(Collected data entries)
────

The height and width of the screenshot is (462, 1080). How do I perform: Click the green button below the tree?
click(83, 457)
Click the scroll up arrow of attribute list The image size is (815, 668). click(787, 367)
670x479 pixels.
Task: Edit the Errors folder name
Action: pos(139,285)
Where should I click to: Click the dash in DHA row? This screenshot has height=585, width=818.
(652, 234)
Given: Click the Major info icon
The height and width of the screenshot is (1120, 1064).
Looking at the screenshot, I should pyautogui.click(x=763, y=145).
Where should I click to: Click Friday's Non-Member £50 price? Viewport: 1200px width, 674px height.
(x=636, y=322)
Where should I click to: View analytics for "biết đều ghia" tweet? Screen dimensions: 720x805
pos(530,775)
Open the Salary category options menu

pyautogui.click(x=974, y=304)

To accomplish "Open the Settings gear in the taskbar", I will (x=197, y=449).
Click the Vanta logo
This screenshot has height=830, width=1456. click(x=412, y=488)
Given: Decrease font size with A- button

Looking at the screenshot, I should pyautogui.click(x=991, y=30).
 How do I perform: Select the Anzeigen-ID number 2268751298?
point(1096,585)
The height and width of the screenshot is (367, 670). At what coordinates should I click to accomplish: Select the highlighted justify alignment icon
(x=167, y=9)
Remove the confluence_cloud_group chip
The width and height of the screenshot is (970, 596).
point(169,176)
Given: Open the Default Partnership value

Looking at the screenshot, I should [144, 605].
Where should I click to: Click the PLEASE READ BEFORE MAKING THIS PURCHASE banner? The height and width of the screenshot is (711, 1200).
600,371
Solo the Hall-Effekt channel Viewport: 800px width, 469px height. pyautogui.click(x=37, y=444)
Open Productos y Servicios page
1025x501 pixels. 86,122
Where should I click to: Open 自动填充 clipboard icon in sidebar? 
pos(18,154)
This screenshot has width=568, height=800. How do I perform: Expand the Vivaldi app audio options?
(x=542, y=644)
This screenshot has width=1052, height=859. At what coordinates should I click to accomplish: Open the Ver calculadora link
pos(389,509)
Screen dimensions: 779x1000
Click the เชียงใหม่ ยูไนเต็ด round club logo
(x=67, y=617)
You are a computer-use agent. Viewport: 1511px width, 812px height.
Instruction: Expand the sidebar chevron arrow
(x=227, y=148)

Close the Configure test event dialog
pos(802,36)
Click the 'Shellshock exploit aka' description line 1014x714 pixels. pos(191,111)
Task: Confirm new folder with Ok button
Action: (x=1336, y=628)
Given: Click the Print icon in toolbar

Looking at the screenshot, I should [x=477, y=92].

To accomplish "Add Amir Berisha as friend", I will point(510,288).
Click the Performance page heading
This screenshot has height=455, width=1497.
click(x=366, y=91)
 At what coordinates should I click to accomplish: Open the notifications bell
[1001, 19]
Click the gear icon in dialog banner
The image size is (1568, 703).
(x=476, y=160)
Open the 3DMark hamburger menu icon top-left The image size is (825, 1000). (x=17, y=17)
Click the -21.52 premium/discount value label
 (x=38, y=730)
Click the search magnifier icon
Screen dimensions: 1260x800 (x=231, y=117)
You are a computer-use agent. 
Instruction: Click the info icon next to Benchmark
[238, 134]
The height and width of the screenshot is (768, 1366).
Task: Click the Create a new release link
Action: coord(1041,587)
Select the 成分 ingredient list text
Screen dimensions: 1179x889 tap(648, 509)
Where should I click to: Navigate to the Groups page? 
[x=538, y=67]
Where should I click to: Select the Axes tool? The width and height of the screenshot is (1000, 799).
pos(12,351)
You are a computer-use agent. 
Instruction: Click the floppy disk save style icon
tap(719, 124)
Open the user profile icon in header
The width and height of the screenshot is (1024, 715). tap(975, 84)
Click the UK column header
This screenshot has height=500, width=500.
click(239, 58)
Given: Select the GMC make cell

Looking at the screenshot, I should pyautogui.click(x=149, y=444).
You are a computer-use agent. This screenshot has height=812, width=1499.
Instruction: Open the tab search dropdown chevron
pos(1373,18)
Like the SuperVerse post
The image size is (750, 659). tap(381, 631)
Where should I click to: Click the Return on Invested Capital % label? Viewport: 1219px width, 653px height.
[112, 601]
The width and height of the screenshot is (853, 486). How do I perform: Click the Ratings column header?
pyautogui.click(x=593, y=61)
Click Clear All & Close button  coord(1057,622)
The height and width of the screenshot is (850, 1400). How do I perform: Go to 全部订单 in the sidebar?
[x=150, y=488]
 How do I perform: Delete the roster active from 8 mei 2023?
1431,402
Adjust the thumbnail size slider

────

Problem details:
Your answer must be an exact copy of every record.

Solution to the exercise:
The height and width of the screenshot is (462, 1080). How do I perform: Click the green button below the tree?
click(83, 457)
Click the scroll up arrow of attribute list The image size is (815, 668). click(787, 367)
670x479 pixels.
Task: Edit the Errors folder name
Action: pos(139,285)
Where should I click to: Click the dash in DHA row? This screenshot has height=585, width=818.
(652, 234)
Given: Click the Major info icon
The height and width of the screenshot is (1120, 1064).
Looking at the screenshot, I should pyautogui.click(x=763, y=145).
Where should I click to: Click Friday's Non-Member £50 price? Viewport: 1200px width, 674px height.
(x=636, y=322)
Where should I click to: View analytics for "biết đều ghia" tweet? Screen dimensions: 720x805
pos(530,775)
Open the Salary category options menu

pyautogui.click(x=974, y=304)

To accomplish "Open the Settings gear in the taskbar", I will (x=197, y=449).
Click the Vanta logo
This screenshot has height=830, width=1456. click(x=412, y=488)
Given: Decrease font size with A- button

Looking at the screenshot, I should pyautogui.click(x=991, y=30).
 How do I perform: Select the Anzeigen-ID number 2268751298?
point(1096,585)
The height and width of the screenshot is (367, 670). At what coordinates should I click to accomplish: Select the highlighted justify alignment icon
(x=167, y=9)
Remove the confluence_cloud_group chip
The width and height of the screenshot is (970, 596).
point(169,176)
Given: Open the Default Partnership value

Looking at the screenshot, I should [144, 605].
Where should I click to: Click the PLEASE READ BEFORE MAKING THIS PURCHASE banner? The height and width of the screenshot is (711, 1200).
600,371
Solo the Hall-Effekt channel Viewport: 800px width, 469px height. pyautogui.click(x=37, y=444)
Open Productos y Servicios page
1025x501 pixels. 86,122
Where should I click to: Open 自动填充 clipboard icon in sidebar? 
pos(18,154)
This screenshot has width=568, height=800. How do I perform: Expand the Vivaldi app audio options?
(x=542, y=644)
This screenshot has width=1052, height=859. At what coordinates should I click to accomplish: Open the Ver calculadora link
pos(389,509)
Screen dimensions: 779x1000
Click the เชียงใหม่ ยูไนเต็ด round club logo
(x=67, y=617)
You are a computer-use agent. Viewport: 1511px width, 812px height.
Instruction: Expand the sidebar chevron arrow
(x=227, y=148)

Close the Configure test event dialog
pos(802,36)
Click the 'Shellshock exploit aka' description line 1014x714 pixels. pos(191,111)
Task: Confirm new folder with Ok button
Action: (x=1336, y=628)
Given: Click the Print icon in toolbar

Looking at the screenshot, I should [x=477, y=92].

To accomplish "Add Amir Berisha as friend", I will point(510,288).
Click the Performance page heading
This screenshot has height=455, width=1497.
click(x=366, y=91)
 At what coordinates should I click to accomplish: Open the notifications bell
[1001, 19]
Click the gear icon in dialog banner
The image size is (1568, 703).
(x=476, y=160)
Open the 3DMark hamburger menu icon top-left The image size is (825, 1000). (x=17, y=17)
Click the -21.52 premium/discount value label
 (x=38, y=730)
Click the search magnifier icon
Screen dimensions: 1260x800 (x=231, y=117)
You are a computer-use agent. 
Instruction: Click the info icon next to Benchmark
[238, 134]
The height and width of the screenshot is (768, 1366).
Task: Click the Create a new release link
Action: coord(1041,587)
Select the 成分 ingredient list text
Screen dimensions: 1179x889 tap(648, 509)
Where should I click to: Navigate to the Groups page? 
[x=538, y=67]
Where should I click to: Select the Axes tool? The width and height of the screenshot is (1000, 799).
pos(12,351)
You are a computer-use agent. 
Instruction: Click the floppy disk save style icon
tap(719, 124)
Open the user profile icon in header
The width and height of the screenshot is (1024, 715). tap(975, 84)
Click the UK column header
This screenshot has height=500, width=500.
click(239, 58)
Given: Select the GMC make cell

Looking at the screenshot, I should pyautogui.click(x=149, y=444).
You are a computer-use agent. This screenshot has height=812, width=1499.
Instruction: Open the tab search dropdown chevron
pos(1373,18)
Like the SuperVerse post
The image size is (750, 659). tap(381, 631)
Where should I click to: Click the Return on Invested Capital % label? Viewport: 1219px width, 653px height.
[112, 601]
The width and height of the screenshot is (853, 486). How do I perform: Click the Ratings column header?
pyautogui.click(x=593, y=61)
Click Clear All & Close button  coord(1057,622)
The height and width of the screenshot is (850, 1400). How do I perform: Go to 全部订单 in the sidebar?
[x=150, y=488]
 How do I perform: Delete the roster active from 8 mei 2023?
1431,402
Adjust the thumbnail size slider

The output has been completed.